The video footage of McCain’s speech at the Republican rally in Dayton, Ohio last night is more interesting for the out-of-focus faces standing behind the podium than for McCain’s performance. As McCain mentions that his Veep pick was once a mayor and is now a governor, cheers resound around the stadium; yet the predominant poses struck by those standing behind McCain are of shocked confusion.
As it becomes clear that the Vice Presidential candidate will be a woman, one female member of the audience behind McCain gasps with a mixture of elation and surprise.
Until just minutes before Palin was announced as McCain’s running mate, no-one even guessed that the Alaskan governor could so suddenly have been launched onto the national—and even international—arena.
If this sudden exposure was a nerve-wracking experience for Palin, she didn’t show it. Confident, focused and determined, she stole the spotlight away from Obama’s convention speech as soon as she walked to the podium. The trouble for the McCain campaign is that she may also steal the spotlight from him. Standing next to her, McCain looked rather stiff and even a little older than normal.

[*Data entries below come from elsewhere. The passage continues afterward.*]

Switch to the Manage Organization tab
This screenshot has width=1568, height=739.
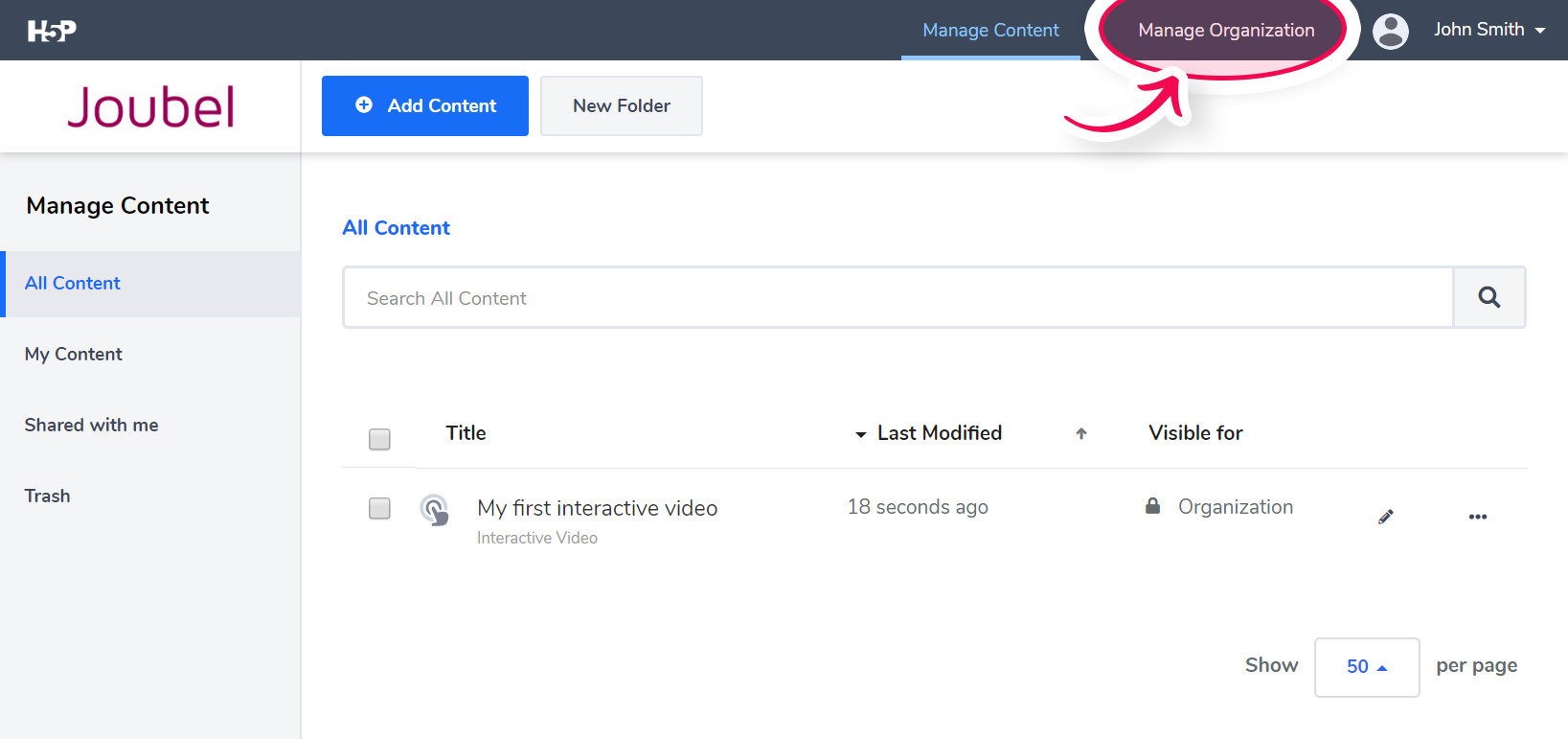click(1225, 31)
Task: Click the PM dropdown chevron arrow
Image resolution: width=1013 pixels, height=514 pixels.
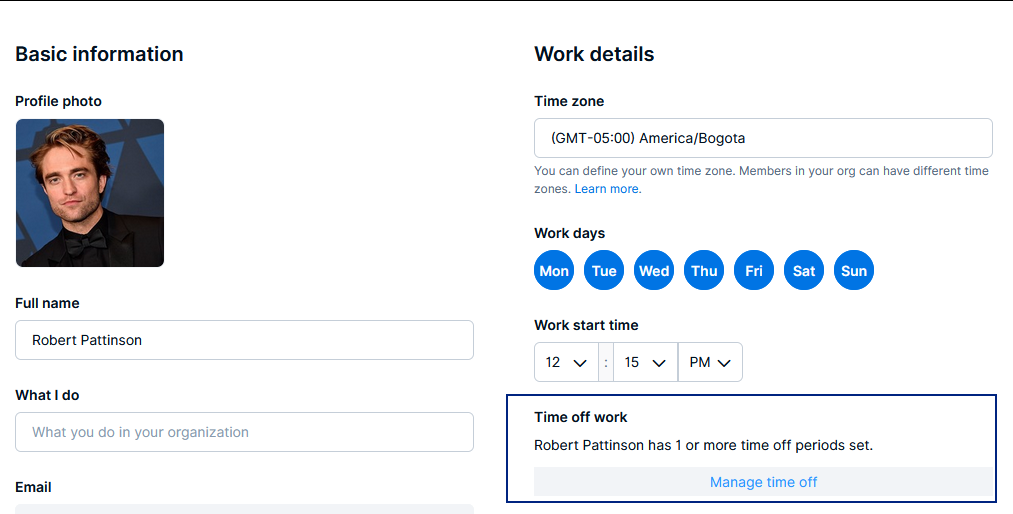Action: click(x=724, y=363)
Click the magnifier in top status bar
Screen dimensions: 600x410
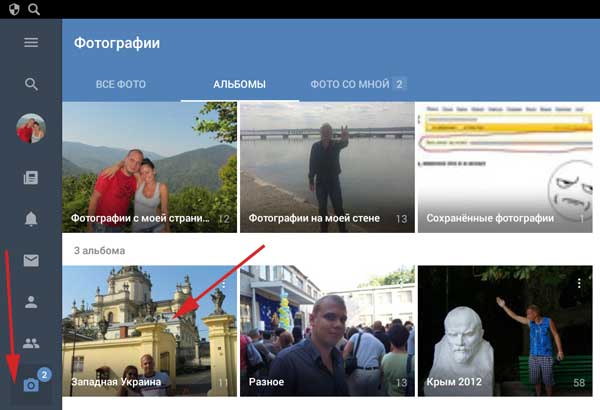click(x=34, y=9)

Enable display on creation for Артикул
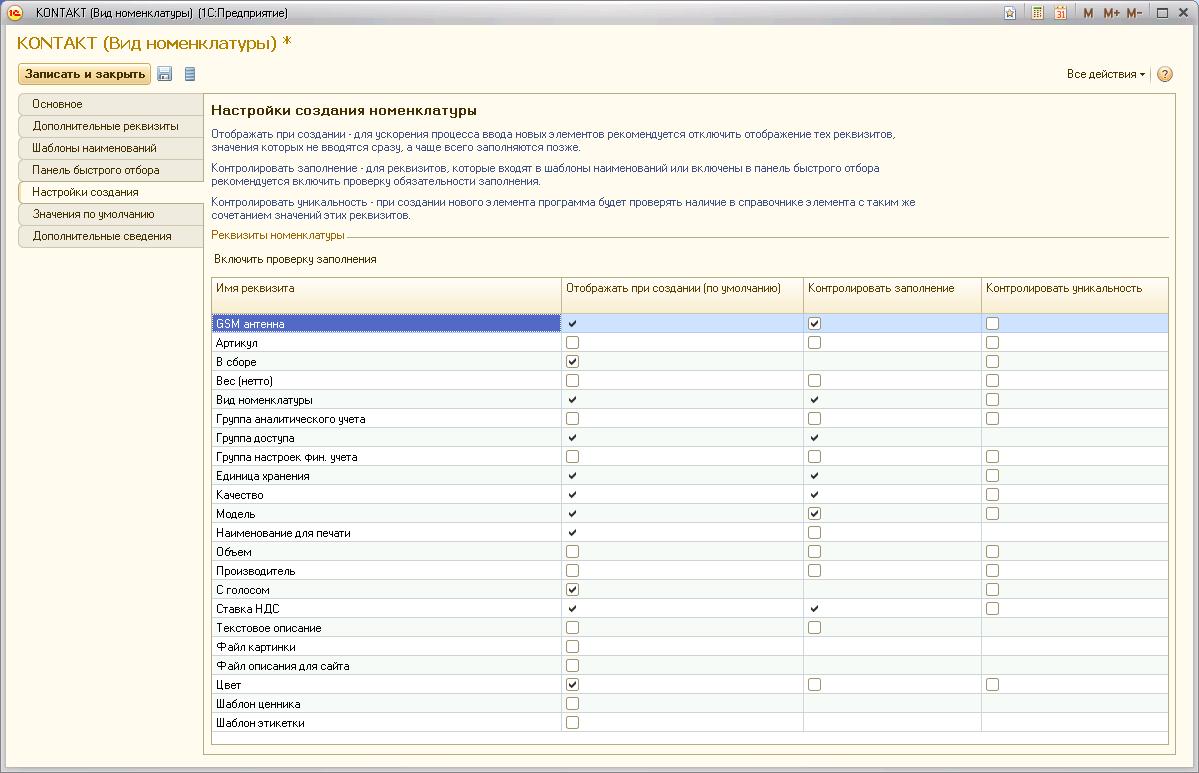click(573, 343)
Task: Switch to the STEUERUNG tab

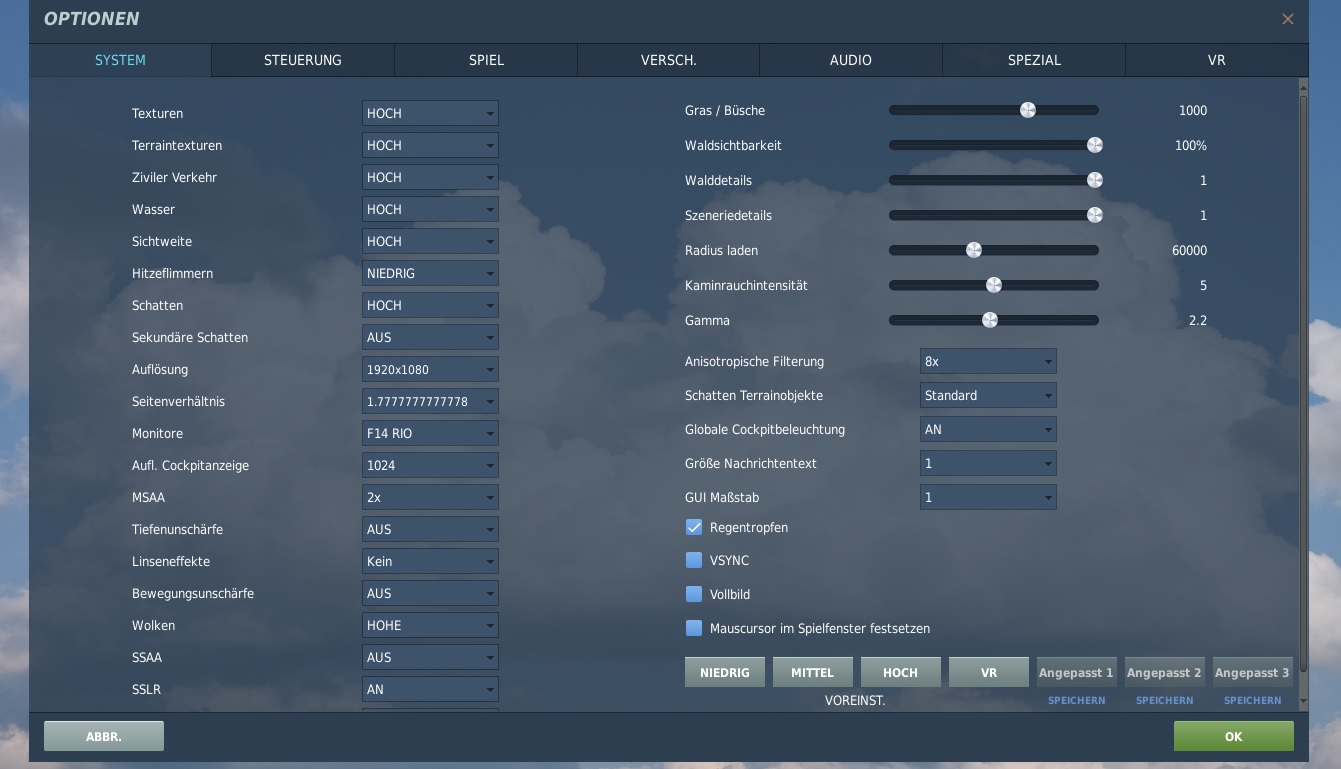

Palin’s charming demeanour is a breath of fresh air for McCain’s campaign, and initial reactions of excitement are inevitable. As the dust settles over the next few days and weeks, however, American voters will want to know more about the woman currently under investigation in her own state. Though she may have the charm to woo Clinton supporters with her image, her pro-life, pro-guns and anti-gay marriage stances may prevent a significant swing in her favour. The emotive factor of these issues cannot be underestimated.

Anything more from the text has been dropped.